Sorvolo, 103

“Questo, a mio modo di vedere, in realtà rappresentava il grande legame della Comunità dei Servizi Segreti e dell’industria tecnologica: entrambe sono poteri radicati e non eletti che sono orgogliosi di mantenere una segretezza assoluta sui loro sviluppi. Entrambe credono di avere le soluzioni per tutto, che non esitano mai ad imporre unilateralmente.

Il coinvolgimento diretto, che può essere duro ed emozionalmente sfibrante, semplicemente non si verifica gran che nel lato tecnico dello spionaggio, e praticamente mai nell’informatica. C’è una spersonalizzazione dell’esperienza, favorita dalla distanza di uno schermo. Sbirciare la vita attraverso una finestra alla fine può astrarci dalle nostre azioni, e limitare qualunque confronto significativo con le loro conseguenze.

I tecnici hanno raramente, se mai lo hanno, un senso delle applicazioni più generalizzate e delle implicazioni politiche dei progetti ai quali vengono assegnati.

Mi venne rammentata quella che forse è la regola più fondamentale del progresso tecnologico: se qualcosa si può fare, probabilmente verrà fatta, e magari è già stata fatta.

Il terrorismo, naturalmente, era la ragione dichiarata per la quale la maggior parte dei programmi di sorveglianza del mio paese fu applicata, in un periodo di grande paura ed opportunismo.

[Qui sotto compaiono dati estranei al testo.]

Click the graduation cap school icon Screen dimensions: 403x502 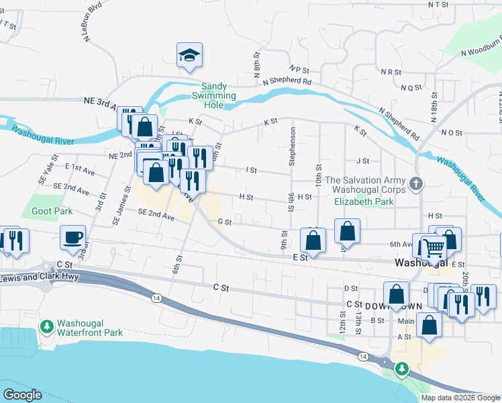190,55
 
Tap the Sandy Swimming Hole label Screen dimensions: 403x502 219,91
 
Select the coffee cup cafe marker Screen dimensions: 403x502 73,236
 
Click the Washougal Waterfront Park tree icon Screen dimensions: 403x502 46,326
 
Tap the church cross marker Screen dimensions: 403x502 416,183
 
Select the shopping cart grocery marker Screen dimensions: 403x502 434,248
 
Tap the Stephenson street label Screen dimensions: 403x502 292,144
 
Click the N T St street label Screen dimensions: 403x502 437,4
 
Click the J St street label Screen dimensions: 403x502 363,161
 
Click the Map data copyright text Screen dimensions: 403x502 460,397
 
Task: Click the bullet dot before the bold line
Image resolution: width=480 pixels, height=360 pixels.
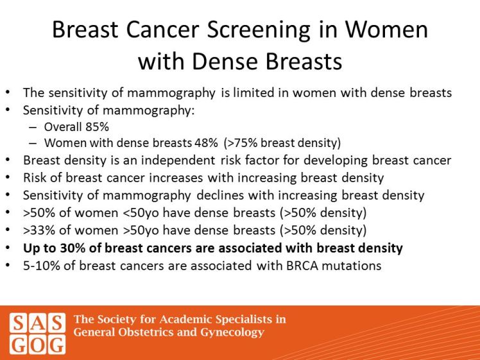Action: pos(7,247)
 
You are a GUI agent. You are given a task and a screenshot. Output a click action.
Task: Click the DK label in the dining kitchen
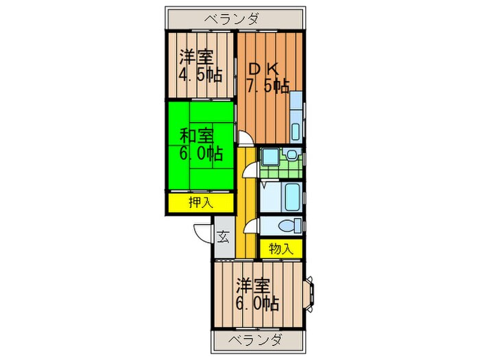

Ma il vero terrorismo si rivelò essere la paura perpetrata da un sistema politico che era sempre più disposto ad usare praticamente qualsiasi giustificazione per autorizzare l’uso della forza.

Questi programmi non erano mai per il terrorismo: sono per lo spionaggio economico, per il controllo sociale, e per la manipolazione diplomatica. Sono per il potere.